→ Exercise task
Gather each line of the rows below that contains the word "indicator" and list those lines in their original order.
::: Data excerpts
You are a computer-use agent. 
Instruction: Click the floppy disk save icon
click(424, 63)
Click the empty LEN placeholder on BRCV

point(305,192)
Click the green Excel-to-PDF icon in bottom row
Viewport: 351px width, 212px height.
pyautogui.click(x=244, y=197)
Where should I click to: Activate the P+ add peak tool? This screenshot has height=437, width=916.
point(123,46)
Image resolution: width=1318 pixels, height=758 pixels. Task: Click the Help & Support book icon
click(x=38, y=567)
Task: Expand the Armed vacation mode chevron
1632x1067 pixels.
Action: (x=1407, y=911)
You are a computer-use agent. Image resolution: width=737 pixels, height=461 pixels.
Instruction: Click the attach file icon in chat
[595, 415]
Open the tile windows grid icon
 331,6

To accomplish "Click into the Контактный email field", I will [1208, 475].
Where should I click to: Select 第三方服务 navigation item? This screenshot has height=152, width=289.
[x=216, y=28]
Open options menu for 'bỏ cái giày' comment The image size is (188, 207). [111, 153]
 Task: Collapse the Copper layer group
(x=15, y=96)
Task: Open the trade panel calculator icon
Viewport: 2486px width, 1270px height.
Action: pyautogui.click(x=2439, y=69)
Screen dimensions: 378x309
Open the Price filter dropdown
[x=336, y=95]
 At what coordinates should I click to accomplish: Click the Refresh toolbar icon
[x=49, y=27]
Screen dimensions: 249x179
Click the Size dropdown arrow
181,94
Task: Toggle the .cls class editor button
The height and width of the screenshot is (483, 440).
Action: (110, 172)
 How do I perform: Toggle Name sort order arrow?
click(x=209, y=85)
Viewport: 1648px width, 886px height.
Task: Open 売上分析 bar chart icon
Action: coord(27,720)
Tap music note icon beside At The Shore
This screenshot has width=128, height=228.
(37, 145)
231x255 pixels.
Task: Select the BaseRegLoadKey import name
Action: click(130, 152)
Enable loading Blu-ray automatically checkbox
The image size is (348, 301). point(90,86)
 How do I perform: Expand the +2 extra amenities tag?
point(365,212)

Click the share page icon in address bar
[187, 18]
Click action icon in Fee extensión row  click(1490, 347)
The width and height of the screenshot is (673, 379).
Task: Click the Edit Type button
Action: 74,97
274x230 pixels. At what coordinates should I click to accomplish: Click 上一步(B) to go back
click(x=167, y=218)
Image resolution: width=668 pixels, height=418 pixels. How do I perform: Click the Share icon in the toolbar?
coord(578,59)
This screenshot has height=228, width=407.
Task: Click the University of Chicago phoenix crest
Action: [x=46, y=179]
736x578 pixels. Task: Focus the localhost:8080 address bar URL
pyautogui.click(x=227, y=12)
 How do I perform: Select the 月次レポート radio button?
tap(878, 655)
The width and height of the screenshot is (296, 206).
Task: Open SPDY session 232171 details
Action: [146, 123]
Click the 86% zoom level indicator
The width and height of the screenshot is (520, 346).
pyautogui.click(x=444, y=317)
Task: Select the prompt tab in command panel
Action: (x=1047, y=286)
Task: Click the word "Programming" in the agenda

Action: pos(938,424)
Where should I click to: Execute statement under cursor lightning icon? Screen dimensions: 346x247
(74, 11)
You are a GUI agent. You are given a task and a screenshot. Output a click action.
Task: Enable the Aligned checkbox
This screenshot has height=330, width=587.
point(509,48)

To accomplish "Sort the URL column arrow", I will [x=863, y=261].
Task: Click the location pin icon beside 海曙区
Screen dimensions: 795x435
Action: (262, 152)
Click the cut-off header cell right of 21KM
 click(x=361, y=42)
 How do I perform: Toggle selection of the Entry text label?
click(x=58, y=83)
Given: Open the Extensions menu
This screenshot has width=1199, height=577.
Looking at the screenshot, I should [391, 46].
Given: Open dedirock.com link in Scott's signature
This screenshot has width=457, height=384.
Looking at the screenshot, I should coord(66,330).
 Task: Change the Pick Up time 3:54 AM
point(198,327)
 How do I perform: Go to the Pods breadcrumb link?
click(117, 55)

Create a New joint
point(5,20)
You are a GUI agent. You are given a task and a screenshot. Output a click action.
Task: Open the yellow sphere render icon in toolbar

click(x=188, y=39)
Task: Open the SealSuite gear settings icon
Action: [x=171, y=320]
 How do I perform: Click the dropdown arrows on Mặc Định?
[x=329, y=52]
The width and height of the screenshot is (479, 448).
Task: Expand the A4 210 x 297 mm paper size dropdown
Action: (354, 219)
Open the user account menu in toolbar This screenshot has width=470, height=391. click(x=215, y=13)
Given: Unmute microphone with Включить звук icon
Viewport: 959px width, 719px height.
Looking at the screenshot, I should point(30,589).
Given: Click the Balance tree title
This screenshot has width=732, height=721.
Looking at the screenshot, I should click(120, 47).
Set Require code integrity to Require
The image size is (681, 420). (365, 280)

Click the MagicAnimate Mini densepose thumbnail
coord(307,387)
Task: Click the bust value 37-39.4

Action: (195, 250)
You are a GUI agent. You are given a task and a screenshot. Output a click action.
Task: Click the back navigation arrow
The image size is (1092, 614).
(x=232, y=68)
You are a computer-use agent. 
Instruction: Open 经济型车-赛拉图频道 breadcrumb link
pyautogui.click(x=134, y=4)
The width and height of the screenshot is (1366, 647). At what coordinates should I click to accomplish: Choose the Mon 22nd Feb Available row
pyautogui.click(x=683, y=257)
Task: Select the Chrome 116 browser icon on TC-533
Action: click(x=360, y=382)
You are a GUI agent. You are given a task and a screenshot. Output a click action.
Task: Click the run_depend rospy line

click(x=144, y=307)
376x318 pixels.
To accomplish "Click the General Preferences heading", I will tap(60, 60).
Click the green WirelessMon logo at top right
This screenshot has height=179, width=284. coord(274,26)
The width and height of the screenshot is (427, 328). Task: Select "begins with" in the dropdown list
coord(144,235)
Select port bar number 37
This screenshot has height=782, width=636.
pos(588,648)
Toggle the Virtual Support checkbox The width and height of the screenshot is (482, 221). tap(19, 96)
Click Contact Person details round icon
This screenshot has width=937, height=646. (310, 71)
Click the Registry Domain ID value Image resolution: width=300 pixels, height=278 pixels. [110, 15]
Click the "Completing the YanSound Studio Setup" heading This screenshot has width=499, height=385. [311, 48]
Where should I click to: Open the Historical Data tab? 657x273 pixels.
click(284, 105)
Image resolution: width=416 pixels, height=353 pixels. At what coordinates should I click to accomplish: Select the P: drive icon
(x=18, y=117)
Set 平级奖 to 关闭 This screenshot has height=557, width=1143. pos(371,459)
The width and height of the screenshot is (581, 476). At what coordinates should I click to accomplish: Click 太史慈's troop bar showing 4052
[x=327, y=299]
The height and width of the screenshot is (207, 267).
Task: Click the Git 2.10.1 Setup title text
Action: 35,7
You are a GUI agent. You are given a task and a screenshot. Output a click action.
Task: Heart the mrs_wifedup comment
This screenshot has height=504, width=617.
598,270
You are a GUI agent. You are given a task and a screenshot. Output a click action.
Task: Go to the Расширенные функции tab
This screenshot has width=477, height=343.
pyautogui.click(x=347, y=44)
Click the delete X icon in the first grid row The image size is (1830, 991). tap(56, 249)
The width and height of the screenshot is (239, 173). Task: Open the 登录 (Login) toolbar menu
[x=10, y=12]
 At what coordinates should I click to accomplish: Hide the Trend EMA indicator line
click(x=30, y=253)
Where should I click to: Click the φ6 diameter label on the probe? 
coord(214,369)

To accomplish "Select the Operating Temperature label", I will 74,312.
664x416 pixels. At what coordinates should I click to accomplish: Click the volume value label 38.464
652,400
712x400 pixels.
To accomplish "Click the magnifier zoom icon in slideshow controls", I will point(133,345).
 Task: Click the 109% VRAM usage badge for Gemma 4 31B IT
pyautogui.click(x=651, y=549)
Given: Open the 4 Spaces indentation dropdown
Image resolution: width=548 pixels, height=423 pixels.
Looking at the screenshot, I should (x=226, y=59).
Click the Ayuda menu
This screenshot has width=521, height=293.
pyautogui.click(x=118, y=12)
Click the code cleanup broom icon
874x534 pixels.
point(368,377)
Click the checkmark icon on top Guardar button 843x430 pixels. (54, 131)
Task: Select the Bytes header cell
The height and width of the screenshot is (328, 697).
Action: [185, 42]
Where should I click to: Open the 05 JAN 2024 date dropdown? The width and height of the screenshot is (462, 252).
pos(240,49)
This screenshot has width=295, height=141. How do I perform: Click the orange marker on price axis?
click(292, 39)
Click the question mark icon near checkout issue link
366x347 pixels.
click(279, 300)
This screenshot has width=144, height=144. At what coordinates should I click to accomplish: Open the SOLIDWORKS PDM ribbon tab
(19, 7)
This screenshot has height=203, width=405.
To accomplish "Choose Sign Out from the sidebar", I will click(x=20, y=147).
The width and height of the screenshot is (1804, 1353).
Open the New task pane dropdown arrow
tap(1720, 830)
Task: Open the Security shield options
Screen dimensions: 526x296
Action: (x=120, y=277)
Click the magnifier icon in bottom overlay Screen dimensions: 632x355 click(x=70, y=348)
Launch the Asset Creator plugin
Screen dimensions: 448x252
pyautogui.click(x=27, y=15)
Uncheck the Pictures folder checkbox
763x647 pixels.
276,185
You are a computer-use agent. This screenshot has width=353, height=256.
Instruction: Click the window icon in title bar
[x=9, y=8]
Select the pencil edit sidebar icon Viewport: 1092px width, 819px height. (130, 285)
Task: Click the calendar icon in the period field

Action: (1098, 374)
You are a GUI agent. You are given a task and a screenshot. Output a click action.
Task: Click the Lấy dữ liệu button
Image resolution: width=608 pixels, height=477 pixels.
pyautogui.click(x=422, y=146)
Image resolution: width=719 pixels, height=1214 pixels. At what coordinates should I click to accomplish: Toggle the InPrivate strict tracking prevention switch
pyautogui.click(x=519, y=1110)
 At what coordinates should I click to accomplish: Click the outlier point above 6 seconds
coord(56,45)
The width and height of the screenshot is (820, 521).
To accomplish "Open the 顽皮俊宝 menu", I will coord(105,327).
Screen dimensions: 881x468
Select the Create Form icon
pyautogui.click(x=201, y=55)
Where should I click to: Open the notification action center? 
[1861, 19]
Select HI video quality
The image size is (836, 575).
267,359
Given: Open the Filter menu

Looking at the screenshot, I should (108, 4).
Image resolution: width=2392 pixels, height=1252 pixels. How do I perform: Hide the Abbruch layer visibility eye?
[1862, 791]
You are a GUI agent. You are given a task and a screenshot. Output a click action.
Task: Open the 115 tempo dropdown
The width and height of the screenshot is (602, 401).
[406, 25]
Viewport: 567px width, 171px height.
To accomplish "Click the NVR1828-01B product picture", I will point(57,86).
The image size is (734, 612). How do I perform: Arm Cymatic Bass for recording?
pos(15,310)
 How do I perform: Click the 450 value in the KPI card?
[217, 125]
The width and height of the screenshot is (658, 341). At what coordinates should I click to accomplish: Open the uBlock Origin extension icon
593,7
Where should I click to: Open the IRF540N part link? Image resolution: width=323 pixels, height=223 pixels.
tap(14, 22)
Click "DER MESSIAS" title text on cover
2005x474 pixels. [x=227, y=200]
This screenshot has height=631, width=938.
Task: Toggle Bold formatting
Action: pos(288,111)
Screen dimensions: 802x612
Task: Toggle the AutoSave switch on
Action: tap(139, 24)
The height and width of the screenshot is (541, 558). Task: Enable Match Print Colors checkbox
::::::
→ Correct response
Click the 86% zoom level indicator
 At what coordinates should I click to accomplish: Hide the Trend EMA indicator line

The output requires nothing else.